-- Problem details --
Would you repeat every line of the material exactly?

-- Task material --
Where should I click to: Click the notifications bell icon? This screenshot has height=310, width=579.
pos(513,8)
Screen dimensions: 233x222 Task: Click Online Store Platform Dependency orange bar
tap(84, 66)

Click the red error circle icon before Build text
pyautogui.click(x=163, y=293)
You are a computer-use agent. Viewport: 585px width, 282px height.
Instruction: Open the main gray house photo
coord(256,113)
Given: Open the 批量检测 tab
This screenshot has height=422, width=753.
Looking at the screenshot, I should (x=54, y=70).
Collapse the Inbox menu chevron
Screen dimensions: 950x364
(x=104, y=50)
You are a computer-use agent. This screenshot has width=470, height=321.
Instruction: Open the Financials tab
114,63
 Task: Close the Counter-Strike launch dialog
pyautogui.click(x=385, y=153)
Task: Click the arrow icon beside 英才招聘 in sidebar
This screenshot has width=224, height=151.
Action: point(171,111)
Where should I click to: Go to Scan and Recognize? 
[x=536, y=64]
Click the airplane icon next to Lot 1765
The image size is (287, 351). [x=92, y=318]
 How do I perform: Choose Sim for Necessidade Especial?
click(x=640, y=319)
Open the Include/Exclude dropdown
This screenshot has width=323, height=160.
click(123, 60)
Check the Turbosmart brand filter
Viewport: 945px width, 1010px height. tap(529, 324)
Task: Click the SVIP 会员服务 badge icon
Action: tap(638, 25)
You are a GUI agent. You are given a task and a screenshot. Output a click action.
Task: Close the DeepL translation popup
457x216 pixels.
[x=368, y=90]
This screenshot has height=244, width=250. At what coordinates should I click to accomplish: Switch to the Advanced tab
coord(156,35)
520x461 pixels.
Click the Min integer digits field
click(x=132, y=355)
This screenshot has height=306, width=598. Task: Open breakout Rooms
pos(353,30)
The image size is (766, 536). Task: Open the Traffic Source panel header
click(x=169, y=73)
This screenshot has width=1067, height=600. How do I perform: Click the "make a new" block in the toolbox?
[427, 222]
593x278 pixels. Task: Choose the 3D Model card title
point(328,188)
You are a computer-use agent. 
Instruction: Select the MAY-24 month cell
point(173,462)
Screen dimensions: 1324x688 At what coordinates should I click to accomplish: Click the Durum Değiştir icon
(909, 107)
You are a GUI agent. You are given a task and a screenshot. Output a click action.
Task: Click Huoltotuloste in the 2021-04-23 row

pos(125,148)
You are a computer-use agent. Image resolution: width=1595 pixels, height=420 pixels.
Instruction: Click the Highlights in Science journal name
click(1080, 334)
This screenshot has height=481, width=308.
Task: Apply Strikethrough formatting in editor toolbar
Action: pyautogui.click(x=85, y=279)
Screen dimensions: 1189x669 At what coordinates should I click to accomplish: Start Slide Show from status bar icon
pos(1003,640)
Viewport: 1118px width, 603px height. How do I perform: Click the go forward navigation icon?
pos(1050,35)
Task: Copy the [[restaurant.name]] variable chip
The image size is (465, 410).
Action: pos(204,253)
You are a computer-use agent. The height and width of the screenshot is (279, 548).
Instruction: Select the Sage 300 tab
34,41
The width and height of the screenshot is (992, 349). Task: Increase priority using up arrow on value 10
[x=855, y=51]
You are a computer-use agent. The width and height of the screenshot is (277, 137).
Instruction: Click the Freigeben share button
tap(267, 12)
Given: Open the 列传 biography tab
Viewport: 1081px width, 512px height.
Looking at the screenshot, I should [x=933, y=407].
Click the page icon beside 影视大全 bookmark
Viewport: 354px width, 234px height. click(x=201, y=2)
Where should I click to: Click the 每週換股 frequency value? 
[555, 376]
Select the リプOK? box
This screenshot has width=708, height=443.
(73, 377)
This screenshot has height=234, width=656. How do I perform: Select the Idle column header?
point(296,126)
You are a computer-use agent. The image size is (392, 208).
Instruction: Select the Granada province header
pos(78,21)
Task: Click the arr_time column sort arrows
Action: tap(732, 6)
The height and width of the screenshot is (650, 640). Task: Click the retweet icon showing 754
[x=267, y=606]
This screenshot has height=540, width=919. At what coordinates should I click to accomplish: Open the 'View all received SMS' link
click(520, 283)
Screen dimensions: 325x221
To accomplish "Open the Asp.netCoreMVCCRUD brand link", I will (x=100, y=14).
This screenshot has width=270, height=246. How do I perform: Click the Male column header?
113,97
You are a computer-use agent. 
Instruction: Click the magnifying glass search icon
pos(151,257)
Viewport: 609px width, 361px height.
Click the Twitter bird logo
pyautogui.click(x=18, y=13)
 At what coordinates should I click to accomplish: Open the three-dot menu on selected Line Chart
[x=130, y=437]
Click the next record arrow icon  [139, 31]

-- Finished task --
Where should I click to: Click the notifications bell icon? This screenshot has height=310, width=579.
pos(513,8)
Screen dimensions: 233x222 Task: Click Online Store Platform Dependency orange bar
tap(84, 66)

Click the red error circle icon before Build text
pyautogui.click(x=163, y=293)
You are a computer-use agent. Viewport: 585px width, 282px height.
Instruction: Open the main gray house photo
coord(256,113)
Given: Open the 批量检测 tab
This screenshot has height=422, width=753.
Looking at the screenshot, I should (x=54, y=70).
Collapse the Inbox menu chevron
Screen dimensions: 950x364
(x=104, y=50)
You are a computer-use agent. This screenshot has width=470, height=321.
Instruction: Open the Financials tab
114,63
 Task: Close the Counter-Strike launch dialog
pyautogui.click(x=385, y=153)
Task: Click the arrow icon beside 英才招聘 in sidebar
This screenshot has width=224, height=151.
Action: point(171,111)
Where should I click to: Go to Scan and Recognize? 
[x=536, y=64]
Click the airplane icon next to Lot 1765
The image size is (287, 351). [x=92, y=318]
 How do I perform: Choose Sim for Necessidade Especial?
click(x=640, y=319)
Open the Include/Exclude dropdown
This screenshot has width=323, height=160.
click(123, 60)
Check the Turbosmart brand filter
Viewport: 945px width, 1010px height. tap(529, 324)
Task: Click the SVIP 会员服务 badge icon
Action: tap(638, 25)
You are a GUI agent. You are given a task and a screenshot. Output a click action.
Task: Close the DeepL translation popup
457x216 pixels.
[x=368, y=90]
This screenshot has height=244, width=250. At what coordinates should I click to accomplish: Switch to the Advanced tab
coord(156,35)
520x461 pixels.
Click the Min integer digits field
click(x=132, y=355)
This screenshot has height=306, width=598. Task: Open breakout Rooms
pos(353,30)
The image size is (766, 536). Task: Open the Traffic Source panel header
click(x=169, y=73)
This screenshot has width=1067, height=600. How do I perform: Click the "make a new" block in the toolbox?
[427, 222]
593x278 pixels. Task: Choose the 3D Model card title
point(328,188)
You are a computer-use agent. 
Instruction: Select the MAY-24 month cell
point(173,462)
Screen dimensions: 1324x688 At what coordinates should I click to accomplish: Click the Durum Değiştir icon
(909, 107)
You are a GUI agent. You are given a task and a screenshot. Output a click action.
Task: Click Huoltotuloste in the 2021-04-23 row

pos(125,148)
You are a computer-use agent. Image resolution: width=1595 pixels, height=420 pixels.
Instruction: Click the Highlights in Science journal name
click(1080, 334)
This screenshot has height=481, width=308.
Task: Apply Strikethrough formatting in editor toolbar
Action: pyautogui.click(x=85, y=279)
Screen dimensions: 1189x669 At what coordinates should I click to accomplish: Start Slide Show from status bar icon
pos(1003,640)
Viewport: 1118px width, 603px height. How do I perform: Click the go forward navigation icon?
pos(1050,35)
Task: Copy the [[restaurant.name]] variable chip
The image size is (465, 410).
Action: pos(204,253)
You are a computer-use agent. The height and width of the screenshot is (279, 548).
Instruction: Select the Sage 300 tab
34,41
The width and height of the screenshot is (992, 349). Task: Increase priority using up arrow on value 10
[x=855, y=51]
You are a computer-use agent. The width and height of the screenshot is (277, 137).
Instruction: Click the Freigeben share button
tap(267, 12)
Given: Open the 列传 biography tab
Viewport: 1081px width, 512px height.
Looking at the screenshot, I should [x=933, y=407].
Click the page icon beside 影视大全 bookmark
Viewport: 354px width, 234px height. click(x=201, y=2)
Where should I click to: Click the 每週換股 frequency value? 
[555, 376]
Select the リプOK? box
This screenshot has width=708, height=443.
(73, 377)
This screenshot has height=234, width=656. How do I perform: Select the Idle column header?
point(296,126)
You are a computer-use agent. The image size is (392, 208).
Instruction: Select the Granada province header
pos(78,21)
Task: Click the arr_time column sort arrows
Action: tap(732, 6)
The height and width of the screenshot is (650, 640). Task: Click the retweet icon showing 754
[x=267, y=606]
This screenshot has height=540, width=919. At what coordinates should I click to accomplish: Open the 'View all received SMS' link
click(520, 283)
Screen dimensions: 325x221
To accomplish "Open the Asp.netCoreMVCCRUD brand link", I will (x=100, y=14).
This screenshot has width=270, height=246. How do I perform: Click the Male column header?
113,97
You are a computer-use agent. 
Instruction: Click the magnifying glass search icon
pos(151,257)
Viewport: 609px width, 361px height.
Click the Twitter bird logo
pyautogui.click(x=18, y=13)
 At what coordinates should I click to accomplish: Open the three-dot menu on selected Line Chart
[x=130, y=437]
Click the next record arrow icon  [139, 31]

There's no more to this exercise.